« Le Paradis », fugue amoureuse

Le Paradis, premier long métrage de Zeno Graton, poème d’amour et histoire d’émancipation et de désir sort cette semaine en Belgique.

« Si un poisson est pris dans la glace, il ne ressuscite pas. Il meurt. » Dans L’Attrape-coeurs, le jeune héros se demande où vont les canards de Central Park l’hiver quand l’eau est gelée. C’est la voix de Joe, sorte d’Holden Caulfield moderne rattrapé par ses sentiments qui nous embarque au début du Paradis, s’interrogeant sur le sort de ces poissons qui ressemblaient à une famille, mais dont le coeur a arrêté de battre. Celui de Joe lui bat à tout rompre. Placé dans une maison d’arrêt pour mineurs, il avance jour après jour, comme perdu dans une mer d’uniformes, tour à tour anesthésié par la répétition des tâches quotidiennes et exalté par sa soif de liberté. Tellement exalté même qu’il fugue, encore une fois, alors que la liberté se profile à l’aube de sa majorité. Joe navigue tant bien que mal l’océan agité de ses émotions, jusqu’à ce que débarque un nouveau. Avec William, le coup de foudre est immédiat, une vraie onde de choc. Joe marche sur un fil, une deuxième chance s’offre à lui, mais laquelle? La liberté, ou le désir? C’est la question que pose Le Paradis, premier long métrage de Zeno Graton, découvert à la Berlinale.
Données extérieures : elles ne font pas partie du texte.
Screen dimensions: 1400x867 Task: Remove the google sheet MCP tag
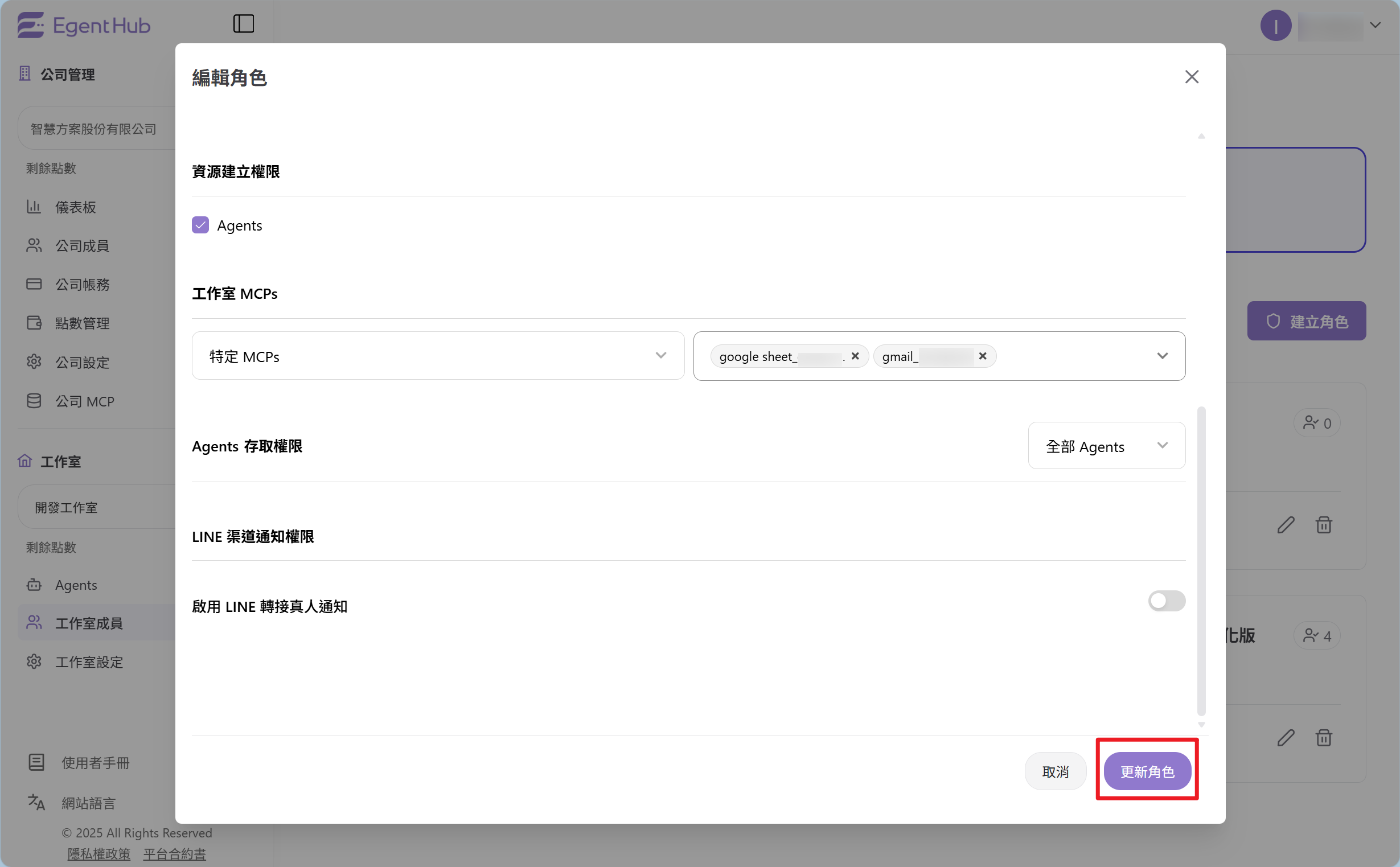pos(855,356)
Joe et William sont terrassés par la passion, surpris de s’être laissés prendre quand l’amour surgit là où l’on ne l’attendait pas, mais incapables de résister à ces pulsions de vie plus grandes qu’eux. La liberté qui attend Joe, c’est un paradoxe, comme le constate sa juge d’application des peines, car elle est aussi un renoncement.

Zeno Graton fait le choix audacieux et inspiré de précipiter une passion amoureuse au coeur d’un lieu qui pourrait y être hostile, mais où finalement les plus grands obstacles à cette passion revêtent une complexité inattendue. Ce n’est pas tant le monde extérieur qui s’y oppose, que le temps lui-même, l’impossible patience requise pour y laisser libre cours. Alors Joe et William vont laisser leurs coeurs et leurs corps s’embraser, quitte à y perdre un peu de liberté.

C’est une histoire d’amour et de désir assez simple finalement, portée par ses deux jeunes interprètes, Khalil Gharbia (voir notre interview) et Julien de Saint Jean, stupéfiants de grâce et d’intensité. A leurs côtés, un beau casting de jeunes comédiens belges, parmi lesquels Amine Hamidou, Nlandu Lubansu ou Samuel Di Napoli.

Tous sont magnifiés par le travail à l’image d’Olivier Boonjing, qui culmine dans les très belles scènes où les jeunes du centre découvrent l’art de la camera obscura. Différentes pratiques artistiques viennent d’ailleurs ponctuer le récit, offrant quelques moments suspendus, lorsque William dessine à l’encre noire, sur les murs ou sur la peau de Joe, quand ce dernier aussi se laisse emporter par la musique (magnifique bande originale en passant du musicien franco-libanais Bachar Mar-Khalifé).